And you get monkeys.
I assume most of us have heard this phrase. It’s become almost a mantra with me in my professional life because the last 6 months have exposed me to an interesting aspect of the freelance world that I’ve not been aware of until now; the fact that there are a Hell of a lot of people out there expecting a lot of work for next to nothing!
Allow me to elaborate…I get most of my work through ‘word of mouth’ – this has always been the way and after 20 odd years in IT it seems to have worked well. But I still like to chase the odd new client – after all, nothing wilts faster than laurels that have been sat on, as they say. In many ways, the availability of Internet web sites that allow people wishing work to be done to advertise their requireents for people like me to pick up the jobs should have ade things easier, but it hasn’t.
In fact, I’m beginning to regard such sites as one of the worst things that has happened to ‘professional’ freelancers and contractors, because they have totally distorted the market. Don’t get me wrong; I’m a firm believer in market forces but these sites are actually pushing the markets for freelance development work to the brink of extinction. And this isn’t going to be a rant about out-sourcing…
My concern is that people are posting requests for work like the following:
“Develop a highly interactive and very aesthetic media review website. A good example is Yahoo! TV. The site is going to cater for commercial considerations i.e web ads. Want a site that would load fast as well.
Hence, beautiful but efficient. Must do the job. “
This is a real advert, tweaked for punctuation and spelling in two places. Now – this isn’t a hobby site, it’s not a charity. The poster is open in that there will be advertising and will be catering for ‘commercial considerations’. That’s the full ‘job brief’ against which people are expected to bid, by the way. Now, let’s assume that we can put something together like the Yahoo TV site – here and ignore the content and imagery side of things for now. It’s got forums, photo galleries, all sorts of cute stuff. I wouldn’t even want to try tackling it – a wise man knows his limitations, after all. But I can guess the sort of development time – you’re looking at the minimum of 2-3 man-months here, I’d estimate.

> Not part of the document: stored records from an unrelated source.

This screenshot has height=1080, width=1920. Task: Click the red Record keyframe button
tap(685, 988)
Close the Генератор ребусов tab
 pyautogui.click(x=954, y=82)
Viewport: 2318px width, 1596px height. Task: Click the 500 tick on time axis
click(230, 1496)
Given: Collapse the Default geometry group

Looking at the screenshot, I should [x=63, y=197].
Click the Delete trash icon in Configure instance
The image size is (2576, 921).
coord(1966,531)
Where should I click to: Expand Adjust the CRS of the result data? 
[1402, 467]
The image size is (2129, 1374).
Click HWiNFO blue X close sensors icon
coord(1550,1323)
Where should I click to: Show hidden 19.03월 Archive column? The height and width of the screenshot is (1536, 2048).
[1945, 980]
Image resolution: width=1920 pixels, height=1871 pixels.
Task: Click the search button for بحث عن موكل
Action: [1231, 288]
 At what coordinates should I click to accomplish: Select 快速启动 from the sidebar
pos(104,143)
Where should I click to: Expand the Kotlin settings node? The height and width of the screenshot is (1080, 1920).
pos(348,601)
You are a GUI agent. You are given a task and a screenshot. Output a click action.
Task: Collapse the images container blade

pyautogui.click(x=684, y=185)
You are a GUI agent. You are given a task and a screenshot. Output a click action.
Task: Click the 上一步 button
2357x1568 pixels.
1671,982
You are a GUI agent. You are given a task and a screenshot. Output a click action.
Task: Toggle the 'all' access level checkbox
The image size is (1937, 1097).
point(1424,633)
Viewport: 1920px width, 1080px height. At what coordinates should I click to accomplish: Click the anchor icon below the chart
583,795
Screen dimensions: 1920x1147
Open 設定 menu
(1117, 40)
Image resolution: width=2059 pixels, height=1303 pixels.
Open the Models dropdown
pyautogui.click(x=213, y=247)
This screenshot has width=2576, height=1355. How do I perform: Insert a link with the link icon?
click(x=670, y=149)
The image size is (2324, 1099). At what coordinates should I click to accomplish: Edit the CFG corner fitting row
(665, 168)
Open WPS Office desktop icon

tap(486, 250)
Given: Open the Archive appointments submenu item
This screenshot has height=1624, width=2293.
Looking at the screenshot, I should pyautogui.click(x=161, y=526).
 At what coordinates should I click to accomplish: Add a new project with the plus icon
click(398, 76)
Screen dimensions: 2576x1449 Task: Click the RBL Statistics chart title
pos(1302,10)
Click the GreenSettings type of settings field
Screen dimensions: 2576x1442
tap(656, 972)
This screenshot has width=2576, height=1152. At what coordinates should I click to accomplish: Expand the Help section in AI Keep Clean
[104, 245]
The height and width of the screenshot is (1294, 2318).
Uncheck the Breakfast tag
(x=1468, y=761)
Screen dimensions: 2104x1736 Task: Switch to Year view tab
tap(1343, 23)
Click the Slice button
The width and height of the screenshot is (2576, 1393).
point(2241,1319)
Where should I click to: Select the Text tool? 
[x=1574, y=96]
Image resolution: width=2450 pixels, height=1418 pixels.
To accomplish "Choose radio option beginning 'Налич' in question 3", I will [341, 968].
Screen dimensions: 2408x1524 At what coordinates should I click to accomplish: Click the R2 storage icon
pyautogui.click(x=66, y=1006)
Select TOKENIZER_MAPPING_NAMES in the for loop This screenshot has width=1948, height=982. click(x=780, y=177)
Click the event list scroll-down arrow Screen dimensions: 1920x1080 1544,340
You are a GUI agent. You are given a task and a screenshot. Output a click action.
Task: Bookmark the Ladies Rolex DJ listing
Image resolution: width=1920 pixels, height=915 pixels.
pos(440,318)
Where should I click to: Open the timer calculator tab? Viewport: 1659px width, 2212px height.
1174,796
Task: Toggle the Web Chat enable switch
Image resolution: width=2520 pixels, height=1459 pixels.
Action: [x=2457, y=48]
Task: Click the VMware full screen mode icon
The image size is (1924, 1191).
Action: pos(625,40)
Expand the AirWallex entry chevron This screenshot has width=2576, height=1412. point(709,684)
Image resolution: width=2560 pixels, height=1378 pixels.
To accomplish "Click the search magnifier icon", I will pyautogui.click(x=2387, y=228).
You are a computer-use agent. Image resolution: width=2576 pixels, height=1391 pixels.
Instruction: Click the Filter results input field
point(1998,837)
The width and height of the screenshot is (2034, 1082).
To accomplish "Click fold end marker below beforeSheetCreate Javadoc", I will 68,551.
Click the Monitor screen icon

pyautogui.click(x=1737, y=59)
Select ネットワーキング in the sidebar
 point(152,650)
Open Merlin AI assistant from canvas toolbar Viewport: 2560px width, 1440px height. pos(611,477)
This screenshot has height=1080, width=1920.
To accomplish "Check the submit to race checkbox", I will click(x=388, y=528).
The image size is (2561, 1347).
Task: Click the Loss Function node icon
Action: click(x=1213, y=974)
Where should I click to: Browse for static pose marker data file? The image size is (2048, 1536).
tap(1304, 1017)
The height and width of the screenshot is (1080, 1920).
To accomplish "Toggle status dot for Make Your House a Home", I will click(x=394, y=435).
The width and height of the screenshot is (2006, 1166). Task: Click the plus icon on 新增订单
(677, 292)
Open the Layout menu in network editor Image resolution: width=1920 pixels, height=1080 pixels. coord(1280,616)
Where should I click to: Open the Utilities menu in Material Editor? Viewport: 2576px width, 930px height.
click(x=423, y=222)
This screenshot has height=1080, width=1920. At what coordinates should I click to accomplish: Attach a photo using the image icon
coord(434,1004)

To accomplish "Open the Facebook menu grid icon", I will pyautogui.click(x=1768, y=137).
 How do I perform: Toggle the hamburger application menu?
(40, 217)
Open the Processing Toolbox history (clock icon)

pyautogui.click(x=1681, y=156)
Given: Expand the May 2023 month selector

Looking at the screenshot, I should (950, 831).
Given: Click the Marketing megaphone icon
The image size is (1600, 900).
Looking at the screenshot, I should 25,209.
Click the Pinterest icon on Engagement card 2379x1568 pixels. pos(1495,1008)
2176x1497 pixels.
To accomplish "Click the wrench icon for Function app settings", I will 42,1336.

And the suggested budget? £250. Yes, Two Hundred and Fifty Pounds. No missing zeroes.
I cannot imagine the most desperate out sourcer being willing to work for that sort of money, let alone a programmer in the UK, US or Europe.
Oddly enough I came across this today:
An article in the Times dealing with Amazon’s Turk’ project which harnesses the available time of people to do online jobs of various sorts. Where you might be expected to work for a couple of pence an hour, if that.
Digital exploitation? You betcha. There are projects that rely on the good nature of people to get things done – projects where the bottom line is a better, publically and freely available service, rather than profits to corporations who can already dictate terms to much of the online world.
Some years ago I was involved in film making and there was a very rich culture of ‘No-budget’ filming, where productions were put together with no budget except for the essentials of film stock or tape – everything else was borrowed, begged or blagged. But part of the contract was that anyone involved would get a copy of the material for their own portfolio and an on-screen credit – ‘Credit and VHS’ – as well as being fed and watered on set. This model could, of course, be exploited but rarely was, because the world of film making was relatively insular and someone pulling a fast one would immediately find it difficult to crew-up next time around.
Perhaps we need to start being similarly watchful in the information marketplace?